▶ **Task requirements**
A - Retype the passage of the radio battery repair text starting at "After KF7ZIM's Baofeng" and ending at "price was right.".
B - Continue the radio battery repair account from where it stops.

▶ **Source document**
+++

After KF7ZIM's Baofeng UV-3R (Mark II) HT was dropped and lost, laid out in the rain for several days, and run over by at least one vehicle, it didn't want to work any more. (Imagine that!)  Lacking funds to buy a new radio, he appealed to his parent.  I offered him an old Alinco DJ-160 I'd acquired.  The DJ-160 was a nice radio when it appeared 20 years ago, and it's still a solid rig with features not found on many cheap radios.  This one was only lacking a couple of things -- a working battery pack and an antenna.  I offered to buy him some batteries if the price was right.

Alexander ignored the warning label and opened the battery pack (voiding the warranty?) and was pleased to find that it was composed of AA cells -- cheap and easy to find.  Someone had already
replaced a couple of cells, but didn't do a very good job, and after abusing the old cells for a while and then sitting around for a few years, the
whole pack was a mess from leaked electrolyte.  Rather than trying to solder consumer batteries (Why do cells with solder tabs have to be so much more expensive than "finished" cells? Grrrr...) I found a new pre-assembled NiMH pack (for remote controlled cars) at a good price, and ordered it for him.
charging circuit
Once it arrived, Alex cut the connector off, and we cleaned up the old voltage regulator board and soldered the new pack to it.  He then managed to fit the whole thing back in the casing (double the capacity of the original NiCad cells!) and fastened together, and was delighted to find that the radio worked as advertised.  But for how long?  We had this fancy new NiMH battery pack, and nothing to charge it with!

+++

▶ **Stored data**
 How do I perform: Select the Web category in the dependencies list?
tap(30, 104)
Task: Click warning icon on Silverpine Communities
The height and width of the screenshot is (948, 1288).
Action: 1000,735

+++

▶ **Your written answers**
A -
After KF7ZIM's Baofeng UV-3R (Mark II) HT was dropped and lost, laid out in the rain for several days, and run over by at least one vehicle, it didn't want to work any more. (Imagine that!)  Lacking funds to buy a new radio, he appealed to his parent.  I offered him an old Alinco DJ-160 I'd acquired.  The DJ-160 was a nice radio when it appeared 20 years ago, and it's still a solid rig with features not found on many cheap radios.  This one was only lacking a couple of things -- a working battery pack and an antenna.  I offered to buy him some batteries if the price was right.

B -
A bit of research on battery chemistry, some Ohms Law calculations, and a look through the junk box, and he was in business.  He found a suitable wall wart and used a resister pack to limit the current to an appropriate amount for a nice "dumb" 24-hour charge cycle.  We stuck an ammeter in the circuit so I could keep an eye on things -- this was experimental, after all -- and left it charging until the next day, when we deemed the operation a success.

After printing a copy of the user manual, we only lacked an antenna.  While I would like to find a low-cost "rubber duck" for him, I loaned him a BNC-to-RCA adapter and helped him build a temporary antenna that, while not as rugged, lets his radio outperform all of our HTs!  I found a scrap of 10ga solid copper wire from some Romex, stripped one end and pounded it to spread it until it fit snugly into the RCA jack (this is the same design that I used with a 1.25m HT for a while), and we used a combination of frequency-vs.-wavelength calculations, error measurement, and cut-n-test w/ my network analyzer to get the perfect length for a 1/4-wave element.  Good enough for beginners, and it provided a good opportunity to let principles of antenna design, complex impedance & resonance sink in through practical application.